Abertura dos Trabalhos da Noite, com o Profo. Roberto Rodrigues e
a Confreira Márcia Parente (meditando).
a Confreira Márcia Parente (meditando).
Em noite que se revelava promissora, a Confraria Des Amis du Mouton se reuniu, mais uma vez, na ABS-Rio, continuando o seu ciclo de degustacões dos vinhos das diversas regiões produtoras da França. Na ocasião, foram degustados, às cegas, de modo muito prazeroso, quatro excelentes champagnes e um espumante de altíssima qualidade, imiscuído entre eles.
Todas as garrafas foram cuidadosamente camufladas em papel aluminizado,
numeradas de 1 a 5 e servidas próximo da temperatura ideal.
Visão Geral da Grande Mesa de Degustação, com o Grupo já preenchendo
a Ficha de Avaliação.
a Ficha de Avaliação.
Antes de servir os vinhos, como de praxe, o Coordenador do Grupo, Professor Roberto Rodrigues, nos discorreu, de modo bastante didático, para recordar, sobre a Região da Champagne e sobre a elaboração do Champagne.
Desde o século V, os romanos já produziam uvas e vinhos na região da Borgonha, no centro da França. Os vinicultores ao norte, em Champagne, tentavam produzir vinhos, mas enfrentavam alguns problemas, devido às diferenças de clima e solo (Champagne situa-se no limite geográfico da região propícia para o cultivo): as uvas da Champagne tinham mais dificuldade em atingir o ponto de amadurecimento, tornando-se, com isso, mais ácidas e menos doces.
Foi o lendário Dom Pérignon (Pierre Pérignon: 1639-1715), tesoureiro da Abadia de Hauvillers, o homem que mais inovou na vitivinicultura da Champagne.
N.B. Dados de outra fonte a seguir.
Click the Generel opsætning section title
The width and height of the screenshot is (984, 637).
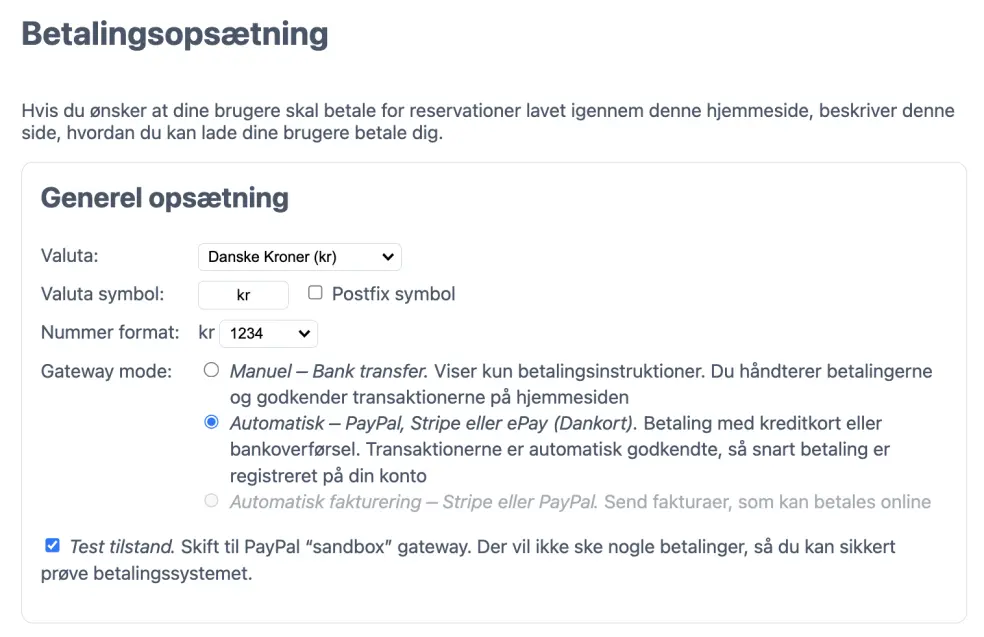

Ficou tão famoso, que a ele se atribui a própria invenção do champagne, o que, hoje, embora sem pretender diminuir os seus méritos, é bastante questionável.
De acordo com a legislação francesa (Appellations d'Origine Controlée ou AOC), o termo Champagne somente pode ser aplicado aos vinhos produzidos na região de Champagne, situada bem ao norte da França, a cerca de 150 km de Paris. “Champanhes” produzidas em outras regiões do mundo são, na verdade, “vinhos espumantes” e adotam nomes regionais, a saber: Cava, na Espanha; Sparkling Wine, nos países de língua inglesa; Asti, no Piemonte; Prosecco, na rigião do Vêneto; Sekt, na Alemanha e, por fim, Espumante, no Brasil.
Champagne se localiza sobre ondulações, colinas de 150 a 200 m de altitude. O solo é calcáreo e corresponde a 49 graus de latitude Norte, região bastante fria, zona de transição entre os climas de influência oceânica e continental. A temperatura média anual é situada em torno dos 10 Graus Celsius; as chuvas caem entre 600 e 700 mm. Uma maior insolação de determinado vinhedo é fundamental, para que a safra seja apropriada para a elaboração de um millésime.
A área de produção da Champagne é de 35.000 hectares e as Regiões são quatro:
Vale do Rio Marne, Montagne de Reims (que, juntamente com a Côte des Blancs tem o melhor terroir da Champagne), Côte des Blancs e Região Sul, compreendendo Sézane e Aube, região mais recente, continuação da Côte des Blancs (predomínio da Chardonnay).
As tres uvas permitidas na Champagne são as tintas Pinot Noir e Pinot Meunier e a branca Chardonnay.
A Pinot Noir dá estrutura, corpo e aptidão para o envelhecimento do vinho. Mais encontrada em Montagne de Reims, na Região Sul e, em menor quantidade, no Vale do Marne.
A Pinot Meunier contribui com a fruta e a maciez e é produzida em maior escala no Vale do Rio Marne.
A Chardonnay aporta elegância, acidez e fineza ao vinho, sendo mais cultivada na Côte des Blancs e, em menor proporção, na Reg. Sul.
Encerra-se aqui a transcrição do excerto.